■ TASK PROMPT: The answer must consist of every line below that holds the word "computer".
◆ ◆ ◆
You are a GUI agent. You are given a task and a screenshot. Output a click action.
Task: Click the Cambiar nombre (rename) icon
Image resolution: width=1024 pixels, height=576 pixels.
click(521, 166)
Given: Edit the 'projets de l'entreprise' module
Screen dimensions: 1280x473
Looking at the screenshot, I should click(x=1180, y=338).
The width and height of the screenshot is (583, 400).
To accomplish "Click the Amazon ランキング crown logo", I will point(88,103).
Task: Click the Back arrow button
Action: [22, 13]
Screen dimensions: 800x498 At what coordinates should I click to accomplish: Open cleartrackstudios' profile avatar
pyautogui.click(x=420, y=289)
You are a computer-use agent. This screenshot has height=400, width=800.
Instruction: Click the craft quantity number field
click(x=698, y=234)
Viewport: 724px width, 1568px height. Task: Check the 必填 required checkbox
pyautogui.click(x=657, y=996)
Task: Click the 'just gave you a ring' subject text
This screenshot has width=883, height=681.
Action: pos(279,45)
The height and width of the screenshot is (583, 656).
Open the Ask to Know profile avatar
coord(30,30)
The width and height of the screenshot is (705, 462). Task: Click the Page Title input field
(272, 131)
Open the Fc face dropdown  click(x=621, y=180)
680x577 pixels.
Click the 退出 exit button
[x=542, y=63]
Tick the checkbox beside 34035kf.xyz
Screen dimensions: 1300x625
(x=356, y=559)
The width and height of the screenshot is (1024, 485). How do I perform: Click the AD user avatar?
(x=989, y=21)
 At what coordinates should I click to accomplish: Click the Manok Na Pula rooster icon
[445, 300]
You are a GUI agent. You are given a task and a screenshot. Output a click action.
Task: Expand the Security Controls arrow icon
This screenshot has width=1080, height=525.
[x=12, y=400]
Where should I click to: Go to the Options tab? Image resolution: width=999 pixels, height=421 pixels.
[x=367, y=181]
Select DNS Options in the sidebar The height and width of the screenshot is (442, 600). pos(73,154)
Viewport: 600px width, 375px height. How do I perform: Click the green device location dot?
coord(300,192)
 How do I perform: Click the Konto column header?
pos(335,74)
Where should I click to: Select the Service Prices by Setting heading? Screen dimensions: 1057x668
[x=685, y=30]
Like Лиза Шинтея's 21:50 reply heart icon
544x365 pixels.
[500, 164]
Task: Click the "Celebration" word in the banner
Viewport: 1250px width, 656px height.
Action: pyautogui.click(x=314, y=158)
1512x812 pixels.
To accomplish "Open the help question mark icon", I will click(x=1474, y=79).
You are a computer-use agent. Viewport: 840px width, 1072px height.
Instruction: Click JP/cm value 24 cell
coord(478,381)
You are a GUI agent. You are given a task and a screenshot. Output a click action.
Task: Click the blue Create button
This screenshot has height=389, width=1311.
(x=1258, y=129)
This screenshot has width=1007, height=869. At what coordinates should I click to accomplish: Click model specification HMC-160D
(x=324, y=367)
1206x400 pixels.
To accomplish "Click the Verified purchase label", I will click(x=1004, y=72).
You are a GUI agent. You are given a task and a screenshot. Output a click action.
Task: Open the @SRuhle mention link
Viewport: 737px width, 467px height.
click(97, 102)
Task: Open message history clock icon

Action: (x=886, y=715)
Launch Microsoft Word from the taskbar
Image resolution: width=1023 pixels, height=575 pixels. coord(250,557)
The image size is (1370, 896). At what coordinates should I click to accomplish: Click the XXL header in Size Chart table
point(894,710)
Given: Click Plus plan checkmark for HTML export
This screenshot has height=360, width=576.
◆ ◆ ◆
■ YOUR RESPONSE:
You are a computer-use agent. This screenshot has height=400, width=800.
You are a computer-use agent. Viewport: 840px width, 1072px height.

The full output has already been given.